Key insight: The combined length of major source documents pertaining to a given topic overwhelms current language models' ability to extract meaning. A knowledge graph squeezes out irrelevant and redundant information, enabling models to work more effectively.

How it works: The authors’ method involves three steps: constructing a knowledge graph from source documents, encoding the graph as a sequence of words, and extracting information from the sequence.

  • The model reads a set of source documents and converts each sentence into a (subject, object, relationship) triplet. It transforms each triplet into two nodes corresponding to the subject and object plus an edge between them that represents their relationship. Nodes and edges also capture the number of times a given subject, object, or relationship appears, reducing redundancy.
  • For each word, a word embedding encodes meaning and a position embedding encodes relative position. A graph-weight embedding captures the number of times a node or edge appears and a query-relevance embedding reflects a given source document’s relevance to the latest input query. These embeddings combine to yield the vector representation of the graph.
  • The model flattens the graph by concatenating triplets.
  • At this point, the input is much smaller but still large. A modified attention mechanism finds the most salient parts of the graph and focuses there while generating output text.

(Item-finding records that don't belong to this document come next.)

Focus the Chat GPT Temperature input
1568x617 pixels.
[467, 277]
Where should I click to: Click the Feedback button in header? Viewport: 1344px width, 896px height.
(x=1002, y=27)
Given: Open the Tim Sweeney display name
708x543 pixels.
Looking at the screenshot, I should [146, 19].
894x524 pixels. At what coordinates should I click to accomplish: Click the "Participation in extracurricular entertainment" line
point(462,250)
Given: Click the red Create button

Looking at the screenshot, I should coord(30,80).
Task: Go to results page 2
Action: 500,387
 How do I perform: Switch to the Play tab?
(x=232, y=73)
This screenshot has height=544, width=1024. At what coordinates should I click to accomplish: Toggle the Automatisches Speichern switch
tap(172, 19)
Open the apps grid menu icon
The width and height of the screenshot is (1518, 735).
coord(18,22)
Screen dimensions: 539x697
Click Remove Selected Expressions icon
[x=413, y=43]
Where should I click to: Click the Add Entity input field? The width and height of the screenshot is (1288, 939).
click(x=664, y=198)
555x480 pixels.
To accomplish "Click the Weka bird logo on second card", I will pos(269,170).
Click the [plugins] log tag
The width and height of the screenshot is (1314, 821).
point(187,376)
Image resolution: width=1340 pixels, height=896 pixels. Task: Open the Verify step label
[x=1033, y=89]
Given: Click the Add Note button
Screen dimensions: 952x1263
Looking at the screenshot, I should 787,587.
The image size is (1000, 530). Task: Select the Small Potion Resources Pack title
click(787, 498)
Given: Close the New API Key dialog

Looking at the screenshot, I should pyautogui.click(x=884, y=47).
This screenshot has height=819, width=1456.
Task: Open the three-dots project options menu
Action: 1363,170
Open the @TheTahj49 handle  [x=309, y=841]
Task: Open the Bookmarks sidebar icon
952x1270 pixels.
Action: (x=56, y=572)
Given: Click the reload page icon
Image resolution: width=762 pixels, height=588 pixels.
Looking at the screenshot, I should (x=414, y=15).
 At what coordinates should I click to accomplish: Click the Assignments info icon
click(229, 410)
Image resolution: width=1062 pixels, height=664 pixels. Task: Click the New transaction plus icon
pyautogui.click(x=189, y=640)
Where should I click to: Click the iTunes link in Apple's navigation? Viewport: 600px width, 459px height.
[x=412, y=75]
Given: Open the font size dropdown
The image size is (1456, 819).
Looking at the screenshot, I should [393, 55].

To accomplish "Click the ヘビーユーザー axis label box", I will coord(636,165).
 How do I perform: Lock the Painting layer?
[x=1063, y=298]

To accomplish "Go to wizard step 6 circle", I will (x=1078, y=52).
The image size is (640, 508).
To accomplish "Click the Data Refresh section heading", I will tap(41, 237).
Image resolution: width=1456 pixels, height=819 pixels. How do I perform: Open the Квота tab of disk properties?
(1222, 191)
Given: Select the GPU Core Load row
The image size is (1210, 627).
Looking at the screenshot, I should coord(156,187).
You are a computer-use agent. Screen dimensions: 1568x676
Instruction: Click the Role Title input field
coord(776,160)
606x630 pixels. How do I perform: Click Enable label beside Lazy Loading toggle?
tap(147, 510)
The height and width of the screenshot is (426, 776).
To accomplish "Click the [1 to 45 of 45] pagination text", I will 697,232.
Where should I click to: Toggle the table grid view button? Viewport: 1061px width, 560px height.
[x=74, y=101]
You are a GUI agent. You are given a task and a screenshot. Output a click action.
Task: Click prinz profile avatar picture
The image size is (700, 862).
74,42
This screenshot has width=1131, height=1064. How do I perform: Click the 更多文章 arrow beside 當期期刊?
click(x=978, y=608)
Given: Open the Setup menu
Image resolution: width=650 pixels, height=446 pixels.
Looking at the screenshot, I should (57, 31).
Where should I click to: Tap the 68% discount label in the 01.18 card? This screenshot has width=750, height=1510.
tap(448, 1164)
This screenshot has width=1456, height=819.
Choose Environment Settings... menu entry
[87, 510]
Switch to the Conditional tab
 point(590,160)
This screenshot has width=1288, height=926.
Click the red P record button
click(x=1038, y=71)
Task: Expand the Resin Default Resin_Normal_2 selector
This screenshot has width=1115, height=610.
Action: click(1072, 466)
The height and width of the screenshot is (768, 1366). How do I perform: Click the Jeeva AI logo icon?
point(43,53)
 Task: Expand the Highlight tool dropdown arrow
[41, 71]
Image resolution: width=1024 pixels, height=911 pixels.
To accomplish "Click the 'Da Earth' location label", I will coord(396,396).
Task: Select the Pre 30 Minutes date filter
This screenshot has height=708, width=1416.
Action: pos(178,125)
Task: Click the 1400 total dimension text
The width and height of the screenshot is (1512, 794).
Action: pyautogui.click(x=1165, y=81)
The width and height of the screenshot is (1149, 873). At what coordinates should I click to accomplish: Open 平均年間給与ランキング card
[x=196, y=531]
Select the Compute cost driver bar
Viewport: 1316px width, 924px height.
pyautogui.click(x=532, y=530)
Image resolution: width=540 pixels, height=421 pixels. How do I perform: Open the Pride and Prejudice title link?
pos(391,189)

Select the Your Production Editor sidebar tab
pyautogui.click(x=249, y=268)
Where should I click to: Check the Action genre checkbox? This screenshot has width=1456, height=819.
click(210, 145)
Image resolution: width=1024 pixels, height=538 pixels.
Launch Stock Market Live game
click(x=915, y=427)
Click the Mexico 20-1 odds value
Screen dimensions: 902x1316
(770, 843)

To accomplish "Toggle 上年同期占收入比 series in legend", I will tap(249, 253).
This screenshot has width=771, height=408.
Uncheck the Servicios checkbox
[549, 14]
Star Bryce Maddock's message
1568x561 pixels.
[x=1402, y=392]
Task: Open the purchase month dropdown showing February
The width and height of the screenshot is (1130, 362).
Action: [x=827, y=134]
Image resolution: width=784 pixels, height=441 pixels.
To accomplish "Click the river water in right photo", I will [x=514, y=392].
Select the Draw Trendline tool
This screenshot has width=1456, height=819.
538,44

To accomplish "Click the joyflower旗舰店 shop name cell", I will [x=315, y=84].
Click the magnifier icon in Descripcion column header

Results: The authors tested their model on a question answering task based on the dataset called Explain Like I'm Five (ELI5).This dataset contains 270,000 question-answer pairs along with source documents (the top 100 web sources from the CommonCrawl corpus for each question). The graph approach edged out the earlier state of the art on F1 for ROUGE-1 (30 percent versus 28.9 percent). They also compared performance on the WikiSum dataset for multi-document summarization using an article’s title as the input query, the footnotes as source documents, and the first paragraph as the target summary. The graph approach underperformed the previous ROUGE-L state of the art 36.5 percent to 38.8 percent, but the comparison wasn't apples-to-apples. The previous research supplemented the corpus with a web search, while the new work used only CommonCrawl.

Why it matters: This research shows that natural language generation based on very large bodies of input text can work well. It also shows that source documents don’t need to be composed of well formed sentences. New ways of representing source documents may well lead to better language generation.

We’re thinking: Many search engines produce summaries or answer questions by choosing the most relevant document. The ability to draw on any number of documents could enable such models to deliver a far wider diversity of information, leading to better research tools and ultimately a better-informed public.